Incluso, hay alcaldes que no tienen una buena relación política ni con los regidores de casa. En el año que concluye, se evidenció al izcallense Daniel Serrano tener una rispidez con una regidora morenista. También la alcaldesa vallesana Michelle Núñez se confrontó con gran parte de los regidores -incluidos los que formaron parte de su planilla-. Y en Huixquilucan, un regidor panista fue obligado a solicitar licencia por tener cercanía con un exdiputado expanista.

 

De poco o nada sirve que los alcaldes tengan oposición al interior de sus cabildos, mientras en su integración no exista una representación proporcional de la votación nominal en las urnas.
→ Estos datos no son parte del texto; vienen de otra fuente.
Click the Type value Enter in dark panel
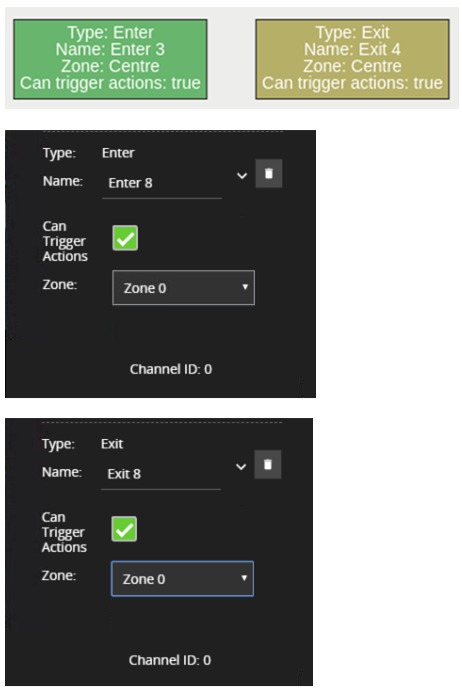Image resolution: width=462 pixels, height=690 pixels. click(118, 153)
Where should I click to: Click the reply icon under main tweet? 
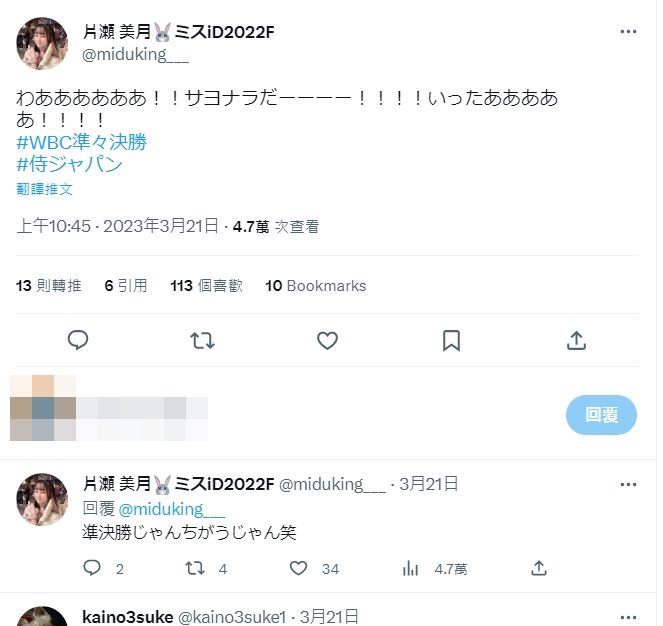78,340
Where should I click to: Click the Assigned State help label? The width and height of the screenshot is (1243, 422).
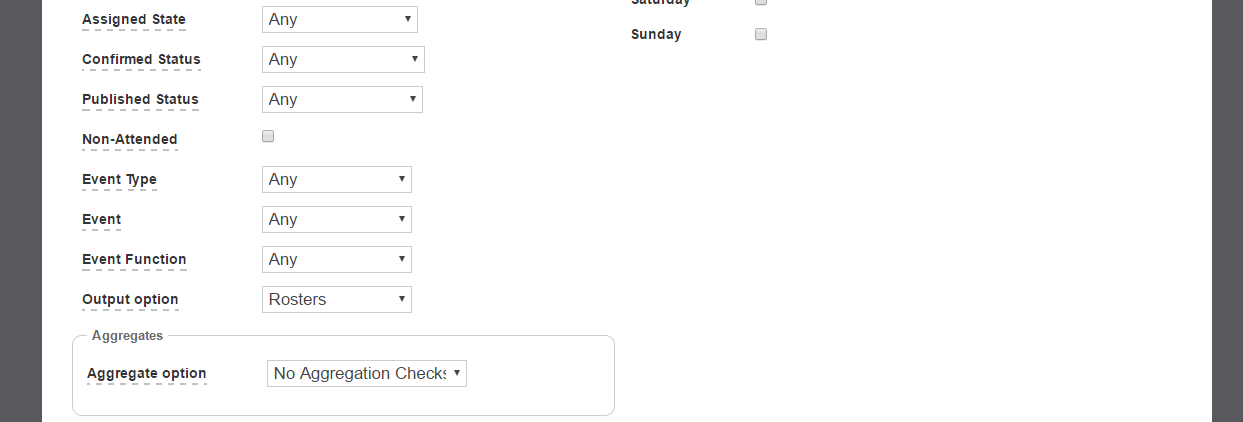[x=134, y=19]
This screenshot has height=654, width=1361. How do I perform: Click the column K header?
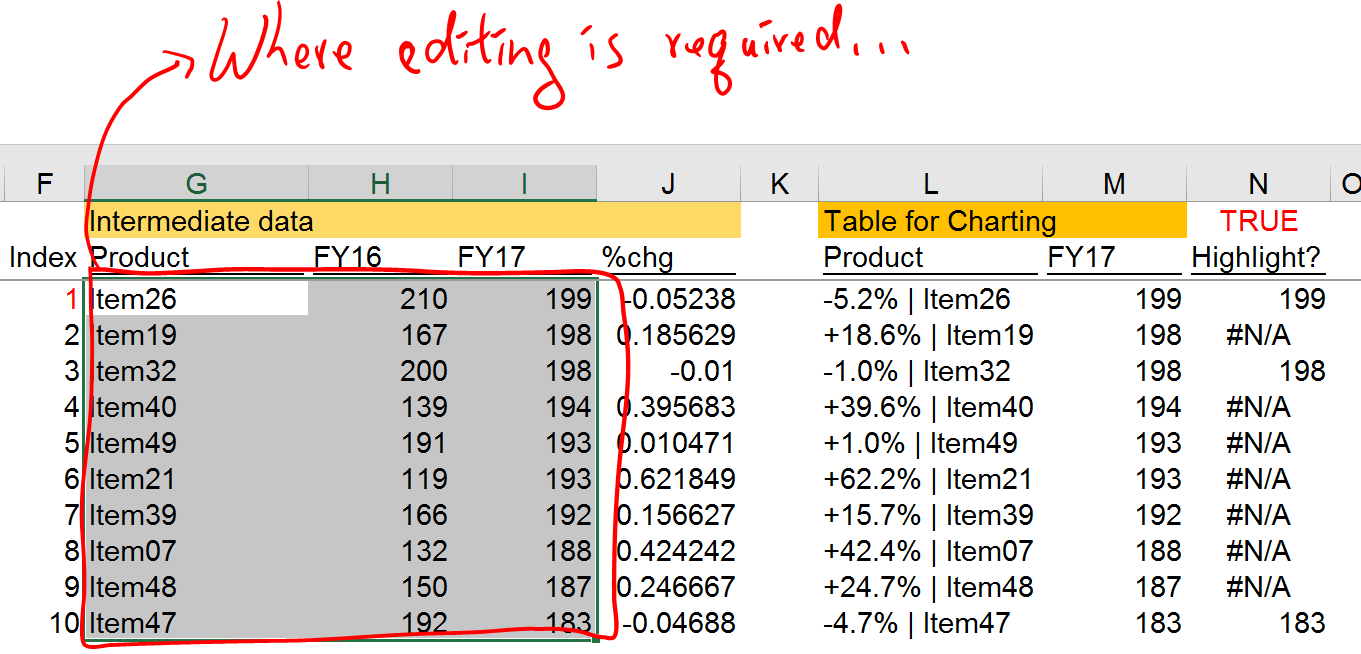(x=779, y=183)
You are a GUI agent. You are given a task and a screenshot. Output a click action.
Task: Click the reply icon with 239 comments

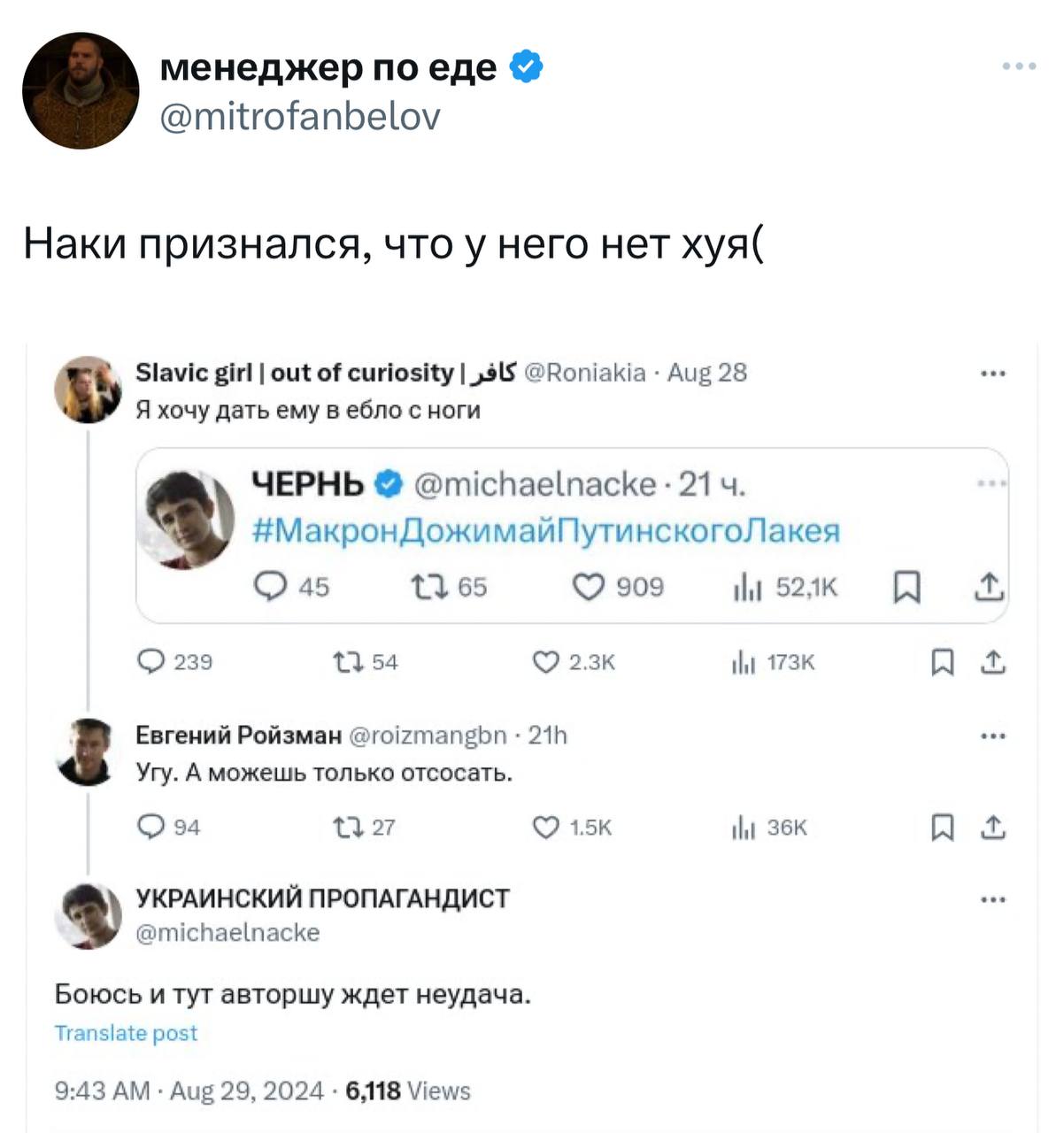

La representación actual de los Ayuntamientos, da lo mismo si un alcalde gana por un voto que si lo hace por más del 50 por ciento de los sufragios, porque al final, tendrá garantizada una mayoría entre los regidores de su alianza o partido frente a la oposición política.

 

Eso incide en alcaldes y alcaldesas que asumen tener un control político suficiente para actuar como virreyes de su territorio durante tres años; creando cacicazgos o maximatos, para ejercer el poder por sí mismos o por interpósita persona. Esa seducción del poder político y el despilfarro presupuestal, es lo que genera cotos de poder perniciosos para cualquier democracia.

 

Así, en Villa Victoria una misma persona puede estar cinco ocasiones en el despacho de la Presidencia Municipal con la mayor normalidad posible; y en el ejercicio pleno de no tener oposición por delante; o en Huixquilucan, una misma familia, mantener el control pleno del Ayuntamiento durante 12 años, y estar pensando en que los 15 años, son un clamor popular de la democracia moderna.

 

Cuando se habla de democracia plena, y de una eventual reforma electoral, no estaría de sobra pensar en que esa lógica de frenos y contrapesos que tanto se defiende en tribunas legislativas para generar equilibrios frente a gobernadores, gobernadoras y la presidencia de la república, también pudiera permear hacia los Ayuntamientos; donde las oposiciones son silenciadas o ignoradas.

 

Los regidores de oposición, son esencialmente, una representación política, ideológica, social o hasta territorial del municipio. Su llegada a los cabildos no es un capricho personal, pues representan a una planilla que perdió en las urnas, pero que tuvo los votos suficientes para hacerse escuchar, para tener voto en consenso o diferenciado de la toma de decisiones, pero que resulta infértil en un campo do-minado por el poder autoritario del presidente municipal.

 

Repensar la integración de los Ayuntamientos, construiría una democracia más representativa, y disminuiría los excesos y los abusos de los alcaldes y alcaldesas. Y un paso adelante, también se debe entender que el ejercicio del gobierno municipal debe ser transitorio, porque el poder obnubila; y eso no lo merecen los electores, de una clase política manifiesta su apego al poder político.

 

La tenebra

Tecámac es ejemplo de cuando los intereses políticos sobrepasan los intereses colectivos. Dos tribus que pelean por el control financiero y humano de un Ayuntamiento. No hay ganadores ni vencidos; hay dos grupos que ambicionan el manejo político y presupuestal de un municipio.